Er beugte sich über Dana und massierte mit kreisrunden Bewegungen die Kreme ein.

„Von einem Fünf-Sterne-Privat-Strand kann ich erwarten, dass ich meine Ruhe vor den Bälgern habe.“

 

„Tor!“, schallte es von den Kindern. „Tor!“ Ihr Ball wippte in den Wellen auf und ab.

 

„Da kann ich auch am Pool bleiben.“

 

„Ah geh, Schatzerl, Kinder gibs überall.“ Sie nahm einen weiteren Schluck und stöhnte wohlig unter den Berührungen seiner Hände. „Das tut gut. Das entspannt mich.“

 

Nun widmete er sich dem Einsalben ihrer Beine und entdeckte unschöne Besenreiser.

 

„Perfekt ist das Hotel nicht!“

 

„Wie kommst darauf, Schatzerl?“

 

Felix wischte sich angewidert die Hände am Handtuch ab. „Fertig.“

 

„Aber Schatzerl! Bitte! Soll i an Sonnenbrand an den Beinen bekommen? Warum hörst auf?“

 

„Gestern habens erst gegen fünfzehn Uhr das Zimmer gemacht!“, stieß er hervor.

 

„Ah geh!“, gähnte sie abermals, dafür ist das Essen besser als in der Türkei.“

 

Er wischte sich mit dem Handrücken den Schweiß von der Stirn: „Diese unerträgliche Hitze“, und rief nach der Bedienung. Hielt seinen Arm hoch und zeigte auf sein ‘All-In-Armband’.

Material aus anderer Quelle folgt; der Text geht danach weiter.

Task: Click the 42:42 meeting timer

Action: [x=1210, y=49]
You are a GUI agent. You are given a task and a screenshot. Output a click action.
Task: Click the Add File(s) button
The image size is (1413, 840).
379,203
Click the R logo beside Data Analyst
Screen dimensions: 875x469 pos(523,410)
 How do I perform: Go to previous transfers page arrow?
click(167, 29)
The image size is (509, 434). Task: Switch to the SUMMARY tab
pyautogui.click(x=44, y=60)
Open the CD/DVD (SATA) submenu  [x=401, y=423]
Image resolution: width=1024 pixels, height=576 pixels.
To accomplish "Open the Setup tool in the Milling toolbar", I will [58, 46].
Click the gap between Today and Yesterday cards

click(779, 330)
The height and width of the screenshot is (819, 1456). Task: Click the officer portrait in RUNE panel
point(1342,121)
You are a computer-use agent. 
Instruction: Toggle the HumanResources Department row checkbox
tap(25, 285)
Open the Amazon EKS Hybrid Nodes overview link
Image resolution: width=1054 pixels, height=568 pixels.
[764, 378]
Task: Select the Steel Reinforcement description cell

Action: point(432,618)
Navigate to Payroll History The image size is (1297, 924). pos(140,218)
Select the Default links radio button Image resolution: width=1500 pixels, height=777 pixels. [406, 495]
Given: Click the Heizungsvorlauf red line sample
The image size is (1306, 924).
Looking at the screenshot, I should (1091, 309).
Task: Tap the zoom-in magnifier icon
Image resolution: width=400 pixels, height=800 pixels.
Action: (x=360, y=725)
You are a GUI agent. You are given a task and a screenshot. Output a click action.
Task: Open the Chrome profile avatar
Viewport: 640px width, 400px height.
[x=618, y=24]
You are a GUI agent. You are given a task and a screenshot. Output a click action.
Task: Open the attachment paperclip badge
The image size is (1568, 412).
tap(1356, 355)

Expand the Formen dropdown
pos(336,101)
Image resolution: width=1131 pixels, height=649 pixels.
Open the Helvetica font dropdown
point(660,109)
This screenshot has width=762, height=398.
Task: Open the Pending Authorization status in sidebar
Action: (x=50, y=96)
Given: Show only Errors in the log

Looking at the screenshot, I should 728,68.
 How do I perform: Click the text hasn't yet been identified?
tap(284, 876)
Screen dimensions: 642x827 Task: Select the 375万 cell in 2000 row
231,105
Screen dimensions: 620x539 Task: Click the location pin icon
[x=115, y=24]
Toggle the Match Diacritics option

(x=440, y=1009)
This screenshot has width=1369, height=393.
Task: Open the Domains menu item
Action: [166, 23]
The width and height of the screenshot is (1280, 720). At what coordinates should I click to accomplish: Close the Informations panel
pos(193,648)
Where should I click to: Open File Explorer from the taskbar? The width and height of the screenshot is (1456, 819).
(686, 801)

„Einen Kuba-Livre, äh Kuba-, äh, ein Bier! Aber presto. Aber kalt muss es sein! Avanti!“

 

Und es dauerte nicht lange, da stand sein Glas auf dem Tischchen unterm Sonnenschirm, weil die Bedienung es flink gebracht hatte mit einem herzerwärmenden Lächeln auf den Lippen und einem aufreizendem Hüftschwung über den endlos langen Beinen ohne Makel.

 

„Sagen S’ dem Hotelmanager, dass wir unser Zimmer, unseren Room, vor Three-A-Clock gereinigt haben wollen! Vor Tress-Uhr bittschön!“, befahl Dana mit einem eifersüchtigen Blick auf die südliche Schönheit.

 

„Dreihundertzwei“, ergänzte er, „Three-Hundred-And-Two.“

 

Nun war Felix mit der Körperpflege seiner Frau fertig, schraubte die Tube zu und legte sie beiseite.

 

„Wenn man denen nicht zeigt, wer der Gast im Haus ist, dann behandeln die dich wie den letzten Dreck. Aber wir sind schließlich zahlende Gäste.“ Er tätschelte das Gesäß Danas.

 

„Grausig, diese Hitze, Schatzerl-Mausi.“ Sie zog ihren Lippenstift aus der Tasche und erneuerte das Rot. „Ohne uns hätten sie keine Arbeit.“

 

Felix nickte.

 

Dana wendete sich behäbig auf den Rücken.

 

„Meinst, da kann man was herausschlagen an Wiedergutmachung wegen Mangel?“, hob ihren Kopf und blinzelte unter ihrer Sonnenbrille hervor, indem Dana diese leicht von der Nase abhob.

 

„Tor!“, riefen die Kinder, stoben durch den Sand, wirbelten ihn auf und Dana direkt in die Augen.

 

„Verschwindet!“ Sie nahm die Brille vollends ab und wischte über ihre Lider. „Das ist Körperverletzung. Sowas erwähne ich auf jeden Fall in der Internetbewertung! Negativ! Nur negativ!“ 

 

Er streckte sich ausgiebig auf dem Strandlaken aus. „Nächstes Jahr gehts nach Ägypten! Seit den Anschlägen soll es dort noch billiger sein! Wir bleiben eh in der Hotelanlage, da passiert uns nichts.“

 

Dana erhob sich und ging langsam zur Stranddusche: „D’ Südländer haben halt ‘s Arbeiten nicht erfunden. Aber komm Schatzerl! Sonst fressen die Billigtouristen das Büffett leer.“

 

* * *

 

Maria saß auf dem Monoblock-Plastikstuhl und wärmte sich auf dem Gaskocher eine Tütensuppe auf.